A ESTRANHA SIMETRIA DO QUADRO QUE MEU PAI PINTOU

Meu pai teve a excelente ideia de reformar a nossa casa. Retocou paredes, rebocou uma janela que fechara anteriormente, pintou várias partes da casa com tinta de boa qualidade. Ele economizou durante um bom tempo, enquanto planejava todas as mudanças que intentava fazer.

Ao terminar a parte final, o acabamento o incitara a realizar algo diferente, uma extravagância que não estava nos planos, nem no orçamento. Juntou mais alguns trocados e pediu pelo site de compras, um kit de pintura. A encomenda chegou duas semanas depois e encheu de entusiasmo o meu velho. Pude ver o brilho em seus olhos quando abria o pacote e, como uma criança curiosa e ávida por descobrir o novo, tocava em cada item do Kit: eram bisnagas de tinta a óleo, das cores básicas, alguns pincéis, de espessuras e materiais diferentes e uma paleta para mistura de tinta.

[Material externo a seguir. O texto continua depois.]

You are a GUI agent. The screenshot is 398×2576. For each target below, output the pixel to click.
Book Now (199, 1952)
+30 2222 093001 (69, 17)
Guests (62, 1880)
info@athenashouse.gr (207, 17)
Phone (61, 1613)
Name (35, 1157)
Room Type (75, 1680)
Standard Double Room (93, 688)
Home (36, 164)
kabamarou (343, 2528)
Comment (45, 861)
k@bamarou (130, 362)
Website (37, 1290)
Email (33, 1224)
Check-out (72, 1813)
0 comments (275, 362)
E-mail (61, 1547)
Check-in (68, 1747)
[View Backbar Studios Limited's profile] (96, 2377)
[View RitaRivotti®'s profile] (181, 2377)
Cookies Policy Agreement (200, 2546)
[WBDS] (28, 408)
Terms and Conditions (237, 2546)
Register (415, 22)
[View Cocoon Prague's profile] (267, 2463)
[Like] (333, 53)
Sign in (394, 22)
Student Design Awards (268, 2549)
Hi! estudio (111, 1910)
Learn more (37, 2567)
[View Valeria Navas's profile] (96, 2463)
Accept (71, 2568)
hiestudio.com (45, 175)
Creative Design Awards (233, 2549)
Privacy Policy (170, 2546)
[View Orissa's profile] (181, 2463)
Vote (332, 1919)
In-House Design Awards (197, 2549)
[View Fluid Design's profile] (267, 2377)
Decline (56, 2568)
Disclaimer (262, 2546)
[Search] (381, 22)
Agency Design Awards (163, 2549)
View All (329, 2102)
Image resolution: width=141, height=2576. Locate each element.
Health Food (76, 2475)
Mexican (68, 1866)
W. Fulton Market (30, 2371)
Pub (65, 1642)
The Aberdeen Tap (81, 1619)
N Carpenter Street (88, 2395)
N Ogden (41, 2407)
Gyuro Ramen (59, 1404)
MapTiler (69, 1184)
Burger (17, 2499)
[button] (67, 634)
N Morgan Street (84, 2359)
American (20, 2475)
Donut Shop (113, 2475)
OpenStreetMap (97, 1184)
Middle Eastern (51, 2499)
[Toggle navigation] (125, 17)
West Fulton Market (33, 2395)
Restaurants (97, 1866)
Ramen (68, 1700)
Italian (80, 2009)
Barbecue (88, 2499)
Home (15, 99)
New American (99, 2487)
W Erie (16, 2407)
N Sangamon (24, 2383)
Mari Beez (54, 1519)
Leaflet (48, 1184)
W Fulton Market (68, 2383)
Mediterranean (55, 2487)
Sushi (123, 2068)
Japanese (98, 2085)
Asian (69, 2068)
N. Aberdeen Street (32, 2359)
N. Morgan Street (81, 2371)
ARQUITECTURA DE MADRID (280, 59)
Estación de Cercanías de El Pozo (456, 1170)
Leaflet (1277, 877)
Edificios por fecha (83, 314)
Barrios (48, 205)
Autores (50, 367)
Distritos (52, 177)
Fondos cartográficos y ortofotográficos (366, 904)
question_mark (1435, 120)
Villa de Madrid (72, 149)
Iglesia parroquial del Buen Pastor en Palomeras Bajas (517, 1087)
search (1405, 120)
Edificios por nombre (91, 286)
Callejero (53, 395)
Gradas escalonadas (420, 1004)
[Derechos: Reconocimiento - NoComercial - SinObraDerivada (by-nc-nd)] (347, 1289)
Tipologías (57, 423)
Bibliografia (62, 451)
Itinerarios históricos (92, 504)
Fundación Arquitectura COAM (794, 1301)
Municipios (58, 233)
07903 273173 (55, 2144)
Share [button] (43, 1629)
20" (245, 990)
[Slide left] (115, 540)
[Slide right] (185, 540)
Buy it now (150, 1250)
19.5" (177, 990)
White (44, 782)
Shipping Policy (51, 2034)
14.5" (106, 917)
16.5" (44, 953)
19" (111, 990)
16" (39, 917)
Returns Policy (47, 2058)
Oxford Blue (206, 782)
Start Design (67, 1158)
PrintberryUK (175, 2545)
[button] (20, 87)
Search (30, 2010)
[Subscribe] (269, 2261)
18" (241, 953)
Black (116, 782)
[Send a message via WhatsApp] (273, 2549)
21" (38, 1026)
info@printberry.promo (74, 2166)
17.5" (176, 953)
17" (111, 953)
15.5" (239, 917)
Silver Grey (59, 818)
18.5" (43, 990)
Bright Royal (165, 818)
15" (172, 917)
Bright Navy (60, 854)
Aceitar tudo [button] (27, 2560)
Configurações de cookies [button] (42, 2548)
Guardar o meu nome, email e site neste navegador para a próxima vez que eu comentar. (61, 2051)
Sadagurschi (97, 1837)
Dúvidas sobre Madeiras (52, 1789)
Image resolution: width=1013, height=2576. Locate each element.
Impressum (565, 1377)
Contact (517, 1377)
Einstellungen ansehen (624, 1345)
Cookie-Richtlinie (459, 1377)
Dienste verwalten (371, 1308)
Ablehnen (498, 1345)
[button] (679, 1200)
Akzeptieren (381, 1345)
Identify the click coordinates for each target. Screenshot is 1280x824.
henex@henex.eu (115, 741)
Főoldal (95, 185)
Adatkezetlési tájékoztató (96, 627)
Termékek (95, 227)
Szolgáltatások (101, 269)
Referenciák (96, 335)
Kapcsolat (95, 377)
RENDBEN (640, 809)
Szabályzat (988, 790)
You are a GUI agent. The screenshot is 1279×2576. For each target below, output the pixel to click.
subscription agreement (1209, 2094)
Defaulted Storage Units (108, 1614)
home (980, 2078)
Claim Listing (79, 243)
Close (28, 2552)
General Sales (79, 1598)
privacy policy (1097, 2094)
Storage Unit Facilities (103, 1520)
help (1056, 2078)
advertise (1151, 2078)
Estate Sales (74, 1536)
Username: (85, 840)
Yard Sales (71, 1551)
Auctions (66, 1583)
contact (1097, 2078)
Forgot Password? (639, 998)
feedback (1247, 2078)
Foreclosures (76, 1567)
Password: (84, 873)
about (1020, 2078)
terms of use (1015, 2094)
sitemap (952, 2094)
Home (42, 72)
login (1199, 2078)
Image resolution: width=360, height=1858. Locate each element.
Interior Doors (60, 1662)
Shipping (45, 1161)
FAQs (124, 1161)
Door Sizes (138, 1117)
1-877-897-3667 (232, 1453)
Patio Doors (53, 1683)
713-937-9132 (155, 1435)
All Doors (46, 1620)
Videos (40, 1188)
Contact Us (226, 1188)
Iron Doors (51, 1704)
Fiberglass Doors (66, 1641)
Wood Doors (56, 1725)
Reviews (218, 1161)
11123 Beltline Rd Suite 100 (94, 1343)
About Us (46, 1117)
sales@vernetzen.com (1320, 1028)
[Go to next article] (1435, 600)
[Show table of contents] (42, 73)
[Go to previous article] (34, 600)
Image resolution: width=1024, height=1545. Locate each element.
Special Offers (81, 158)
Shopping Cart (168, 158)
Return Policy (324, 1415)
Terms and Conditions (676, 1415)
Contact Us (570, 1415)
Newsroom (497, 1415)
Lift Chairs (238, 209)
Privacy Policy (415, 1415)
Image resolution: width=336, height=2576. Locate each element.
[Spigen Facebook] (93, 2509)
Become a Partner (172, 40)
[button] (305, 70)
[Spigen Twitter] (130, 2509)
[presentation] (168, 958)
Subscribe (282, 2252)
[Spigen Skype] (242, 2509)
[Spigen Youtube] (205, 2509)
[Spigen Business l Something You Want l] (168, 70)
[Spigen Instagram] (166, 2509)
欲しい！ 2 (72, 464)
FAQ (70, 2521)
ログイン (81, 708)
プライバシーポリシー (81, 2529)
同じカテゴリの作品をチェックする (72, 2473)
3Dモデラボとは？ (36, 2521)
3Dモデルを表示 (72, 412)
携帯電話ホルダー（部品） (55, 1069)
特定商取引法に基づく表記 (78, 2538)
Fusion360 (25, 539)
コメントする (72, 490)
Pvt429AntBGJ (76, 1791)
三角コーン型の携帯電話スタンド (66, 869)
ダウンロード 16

Nos dias seguintes, eu e meus irmãos vimos surgir rabiscos, em medidas calculadamente riscadas, figuras de diversas formas geométricas foram aparecendo. Também uma moldura em 3d foi desenhada. Em seguida, uma espécie de túnel foi se formando. Pensávamos que se tratava, inicialmente, de uma estrada modernizada, mas estávamos enganados. Minha irmã Lara arriscou um palpite de que seria o interior de um submarino, também sem sucesso. As suposições se alternaram entre todos de casa, depois alguns visitantes também erraram feio seus palpites.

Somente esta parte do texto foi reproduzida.